◆ **DESAFIO A**
Coloque numa lista numerada os registros abaixo, da linha com "[Mein Konto] (322, 13)" até a linha com "Produktsicherheit (72, 344)", ambas incluídas e sem linhas em branco.

◆ **TEXTO DE ORIGEM**
※ ※ ※

O projeto de construção da Ferrovia de Integração Oeste Leste – FIOL remonta a década de 50, quando elaborou a proposta que ligava o Porto de Campinhos que fica em Maraú na Bahia até o Porto de Iquito no Peru para ligar o Oceano Atlântico ao Pacífico. Mas, somente, seis décadas depois é que iniciou a retomada do projeto sob a égide de um novo período desenvolvimentista. O neodesenvolvimentismo tendo como fiador político o Partido dos Trabalhadores e sob a direção política da burguesia interna entre as suas frações e as construtoras que viam no projeto uma atividade rentavelmente para esse setor.
A ferrovia terá aproximadamente 1.527 km de extensão e ligará a Bahia à Tocantins. A construção foi dividida em três trechos: o primeiro começa na Bahia, em Ilhéus, mais precisamente no Porto Sul e vai até Caetité, o segundo segue de Caetité até Barreiras e o terceiro de Barreiras até Figueirópolis no Tocantins.
O projeto faz parte do modelo econômico agrário/mineiro exportador colonial que representou nos governos petistas o sustentáculo econômico e manteve-se com nuances nos governos golpistas de Michel Temer e no governo de Bolsonaro. A FIOL é então a expressão da extensão da nossa dependência, uma construção visivelmente voltada para fora, com vista a atender os interesses externos a partir do saque e escoamento das nossas riquezas.
O projeto é defendido acriticamente sejam pelos setores neofascista e neoliberal puro, como no caso de Bolsonaro e o Democrata respectivamente diante a posição subordinada que assume junto ao imperialismo e as potencias econômicas no mundo, assim como pela esquerda reformista, como o governo Rui Costa diante a miopia no que tange um projeto de soberania e o papel dos nossos minérios e riquezas nacionais. O espectro almejado e propagandeado é um desenvolvimento universal, mas, que omite os objetivos e desigualdades aprofundadas na esteira da construção desse projeto de cunho colonial.
Mas, como a aparência esconde e revela a essência, o dito desenvolvimento deixa explicito as veias abertas de contradições ao longo do seu percurso. E diante o esforço da classe dominante em omiti-la, nos cabe destacar o que é visível nos territórios cortados pela ferrovia ao longo dos 31 municípios e três biomas (Mata Atlântica, Cerrado e Caatinga) do estado da Bahia.

※ ※ ※

◆ **MATERIAL APRESENTADO**
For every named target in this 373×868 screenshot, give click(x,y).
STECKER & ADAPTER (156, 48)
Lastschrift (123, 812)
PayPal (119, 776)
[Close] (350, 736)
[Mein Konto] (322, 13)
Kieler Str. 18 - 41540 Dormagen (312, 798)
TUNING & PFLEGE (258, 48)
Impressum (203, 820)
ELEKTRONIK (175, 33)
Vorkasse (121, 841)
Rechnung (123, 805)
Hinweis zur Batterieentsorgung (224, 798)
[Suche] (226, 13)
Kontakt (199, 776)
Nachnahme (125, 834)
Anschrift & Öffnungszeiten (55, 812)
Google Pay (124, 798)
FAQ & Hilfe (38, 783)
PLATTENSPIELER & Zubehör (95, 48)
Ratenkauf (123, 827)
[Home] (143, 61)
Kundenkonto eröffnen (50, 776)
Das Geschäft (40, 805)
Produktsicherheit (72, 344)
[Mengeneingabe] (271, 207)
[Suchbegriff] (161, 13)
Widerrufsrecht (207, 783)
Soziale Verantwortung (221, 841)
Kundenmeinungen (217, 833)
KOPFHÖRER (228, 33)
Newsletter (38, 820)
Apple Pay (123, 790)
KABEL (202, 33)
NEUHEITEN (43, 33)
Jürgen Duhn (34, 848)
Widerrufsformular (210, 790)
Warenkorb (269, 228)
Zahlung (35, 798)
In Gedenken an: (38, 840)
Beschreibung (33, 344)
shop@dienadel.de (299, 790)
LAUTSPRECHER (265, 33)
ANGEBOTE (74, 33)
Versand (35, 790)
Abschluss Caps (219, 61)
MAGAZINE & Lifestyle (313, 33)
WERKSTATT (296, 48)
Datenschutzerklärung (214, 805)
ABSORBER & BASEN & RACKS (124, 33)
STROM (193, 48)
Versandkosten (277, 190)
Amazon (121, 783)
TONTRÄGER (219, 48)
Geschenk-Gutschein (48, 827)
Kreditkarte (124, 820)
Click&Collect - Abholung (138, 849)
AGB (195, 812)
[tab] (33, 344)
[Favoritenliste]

※ ※ ※

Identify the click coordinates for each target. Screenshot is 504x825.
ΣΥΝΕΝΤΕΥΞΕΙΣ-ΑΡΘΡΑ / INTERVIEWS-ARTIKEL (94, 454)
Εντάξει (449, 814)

※ ※ ※

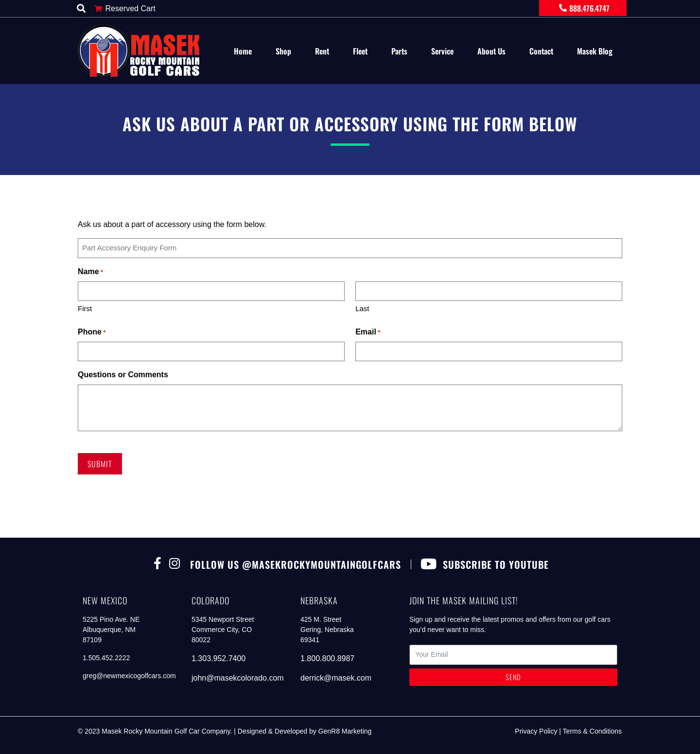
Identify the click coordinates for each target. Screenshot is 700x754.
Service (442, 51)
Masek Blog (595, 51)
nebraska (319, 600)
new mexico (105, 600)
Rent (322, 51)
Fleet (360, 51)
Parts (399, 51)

※ ※ ※

◆ **DESAFIO B**
No texto sobre a FIOL, qual será a extensão aproximada da ferrovia?

◆ **SOLUÇÃO DA TAREFA A**
1. [Mein Konto] (322, 13)
2. Kieler Str. 18 - 41540 Dormagen (312, 798)
3. TUNING & PFLEGE (258, 48)
4. Impressum (203, 820)
5. ELEKTRONIK (175, 33)
6. Vorkasse (121, 841)
7. Rechnung (123, 805)
8. Hinweis zur Batterieentsorgung (224, 798)
9. [Suche] (226, 13)
10. Kontakt (199, 776)
11. Nachnahme (125, 834)
12. Anschrift & Öffnungszeiten (55, 812)
13. Google Pay (124, 798)
14. FAQ & Hilfe (38, 783)
15. PLATTENSPIELER & Zubehör (95, 48)
16. Ratenkauf (123, 827)
17. [Home] (143, 61)
18. Kundenkonto eröffnen (50, 776)
19. Das Geschäft (40, 805)
20. Produktsicherheit (72, 344)

◆ **SOLUÇÃO DA TAREFA B**
Aproximadamente 1.527 km.